To be frank, there really wasn’t much creativity by the actual team members involved, as the chefs clearly had ideas in mind for what to do. I get why they set it up this way: the vast majority of people who take these classes have little to no experience cooking (New York City is the land of delivery, after all, and here, speed and convenience are king), so it would not be good to have a cooking competition where blind people are leading other blind people on a team. My team had shrimp, Israeli couscous, and string beans. The other team had skirt steak, potatoes, and spinach.
Our chef pretty much said, let’s make a pesto for the shrimp! And let’s also do a roasted tomato and vegetable stock based couscous! And who were we to object? I suggested using the ground coconut for a Kerala string bean sauté; he was not on board with this, and lightly suggested ginger-soy string beans. This excited everyone on the team except me. That just screamed “boring and predictable” to me. The other team ended up making a marinated skirt steak, French fries with rosemary oil, and buttered spinach. And somehow, they won despite how predictable their menu was, that their skirt steak was mostly well done, and at best, medium well in the center. The judges said that the fries were “creative,” but when did French fries become unique?

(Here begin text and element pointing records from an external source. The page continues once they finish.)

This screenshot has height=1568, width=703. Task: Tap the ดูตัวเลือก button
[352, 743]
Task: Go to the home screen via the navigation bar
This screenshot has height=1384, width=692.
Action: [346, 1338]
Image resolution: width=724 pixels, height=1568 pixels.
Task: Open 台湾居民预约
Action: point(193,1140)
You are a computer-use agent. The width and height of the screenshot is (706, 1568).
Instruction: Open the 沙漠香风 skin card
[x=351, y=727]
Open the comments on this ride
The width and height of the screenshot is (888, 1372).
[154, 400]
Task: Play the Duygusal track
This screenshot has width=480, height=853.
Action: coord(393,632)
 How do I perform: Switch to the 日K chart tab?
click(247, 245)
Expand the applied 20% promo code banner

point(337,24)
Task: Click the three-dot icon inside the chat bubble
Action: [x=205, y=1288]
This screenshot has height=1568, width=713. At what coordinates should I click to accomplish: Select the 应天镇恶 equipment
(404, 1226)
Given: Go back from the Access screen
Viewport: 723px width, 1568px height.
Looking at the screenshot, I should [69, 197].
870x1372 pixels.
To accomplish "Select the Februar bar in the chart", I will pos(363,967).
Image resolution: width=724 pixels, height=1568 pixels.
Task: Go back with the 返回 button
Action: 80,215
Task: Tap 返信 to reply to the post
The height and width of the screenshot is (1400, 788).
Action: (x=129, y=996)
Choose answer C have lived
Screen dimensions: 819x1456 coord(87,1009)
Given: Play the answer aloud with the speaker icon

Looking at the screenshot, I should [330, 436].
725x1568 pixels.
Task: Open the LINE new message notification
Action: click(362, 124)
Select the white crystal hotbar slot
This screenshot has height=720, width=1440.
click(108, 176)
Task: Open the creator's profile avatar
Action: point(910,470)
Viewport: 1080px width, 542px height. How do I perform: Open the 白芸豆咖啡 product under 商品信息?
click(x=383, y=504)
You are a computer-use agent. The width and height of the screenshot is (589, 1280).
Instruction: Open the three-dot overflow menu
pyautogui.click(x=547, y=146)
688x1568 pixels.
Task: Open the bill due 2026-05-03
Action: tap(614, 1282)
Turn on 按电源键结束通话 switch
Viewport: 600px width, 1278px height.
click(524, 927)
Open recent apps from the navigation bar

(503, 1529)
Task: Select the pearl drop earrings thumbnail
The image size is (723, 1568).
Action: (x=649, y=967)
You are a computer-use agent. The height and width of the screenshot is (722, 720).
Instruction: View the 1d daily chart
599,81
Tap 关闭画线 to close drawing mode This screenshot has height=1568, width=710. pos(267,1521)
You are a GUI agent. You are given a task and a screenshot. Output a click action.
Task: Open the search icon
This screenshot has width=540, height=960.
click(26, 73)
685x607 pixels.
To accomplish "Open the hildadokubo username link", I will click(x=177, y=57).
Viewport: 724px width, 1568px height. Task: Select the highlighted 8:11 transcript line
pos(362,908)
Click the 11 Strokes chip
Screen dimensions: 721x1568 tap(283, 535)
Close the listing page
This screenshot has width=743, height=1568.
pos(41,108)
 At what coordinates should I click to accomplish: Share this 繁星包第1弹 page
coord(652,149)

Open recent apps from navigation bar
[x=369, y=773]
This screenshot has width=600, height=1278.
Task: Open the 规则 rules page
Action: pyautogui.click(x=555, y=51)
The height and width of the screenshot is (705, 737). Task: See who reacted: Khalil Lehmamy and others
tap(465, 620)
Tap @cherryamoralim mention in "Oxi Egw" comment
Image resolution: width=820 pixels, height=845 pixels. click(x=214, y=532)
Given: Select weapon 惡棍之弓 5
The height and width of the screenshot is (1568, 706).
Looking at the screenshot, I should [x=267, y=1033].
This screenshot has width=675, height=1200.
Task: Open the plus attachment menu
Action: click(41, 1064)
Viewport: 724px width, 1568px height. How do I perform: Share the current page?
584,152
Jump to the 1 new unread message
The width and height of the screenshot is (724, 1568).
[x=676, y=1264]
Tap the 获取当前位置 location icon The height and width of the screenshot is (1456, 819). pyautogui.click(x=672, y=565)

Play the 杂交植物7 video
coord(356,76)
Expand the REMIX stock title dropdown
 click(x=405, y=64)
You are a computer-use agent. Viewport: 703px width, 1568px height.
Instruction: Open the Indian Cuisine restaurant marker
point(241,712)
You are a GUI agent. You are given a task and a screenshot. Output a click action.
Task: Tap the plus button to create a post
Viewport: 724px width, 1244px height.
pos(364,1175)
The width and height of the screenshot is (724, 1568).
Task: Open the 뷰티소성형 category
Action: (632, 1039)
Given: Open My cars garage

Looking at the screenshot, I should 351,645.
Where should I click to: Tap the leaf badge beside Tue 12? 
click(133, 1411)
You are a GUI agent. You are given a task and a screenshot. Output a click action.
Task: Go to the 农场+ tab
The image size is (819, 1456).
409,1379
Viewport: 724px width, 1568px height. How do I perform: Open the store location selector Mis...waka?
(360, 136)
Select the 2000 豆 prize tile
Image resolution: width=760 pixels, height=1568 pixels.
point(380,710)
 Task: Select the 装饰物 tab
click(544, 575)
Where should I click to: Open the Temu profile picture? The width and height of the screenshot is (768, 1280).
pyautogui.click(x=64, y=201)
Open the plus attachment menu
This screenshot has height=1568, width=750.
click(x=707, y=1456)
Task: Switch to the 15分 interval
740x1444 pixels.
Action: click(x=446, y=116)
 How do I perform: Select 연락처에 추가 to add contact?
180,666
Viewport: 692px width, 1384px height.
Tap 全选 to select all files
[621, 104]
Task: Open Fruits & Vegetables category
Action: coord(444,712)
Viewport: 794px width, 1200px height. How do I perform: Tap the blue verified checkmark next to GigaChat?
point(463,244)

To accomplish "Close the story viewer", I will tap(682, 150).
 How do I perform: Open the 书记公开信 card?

It was all fun in the end, and it was nice to be able to get out of the office and do something that wasn’t work related. But I didn’t really like that they made it sound like we had free reign to do whatever we wanted with the food and to be rated on our “creativity” when it was clear that we were at the whims of our assigned chefs and not our own minds. In that case, I would have preferred to just have assigned dishes with recipes per team and to eat everything together in the end. It’s either a real competition or not. It’s either with recipes or it isn’t. You shouldn’t have it somewhere in between.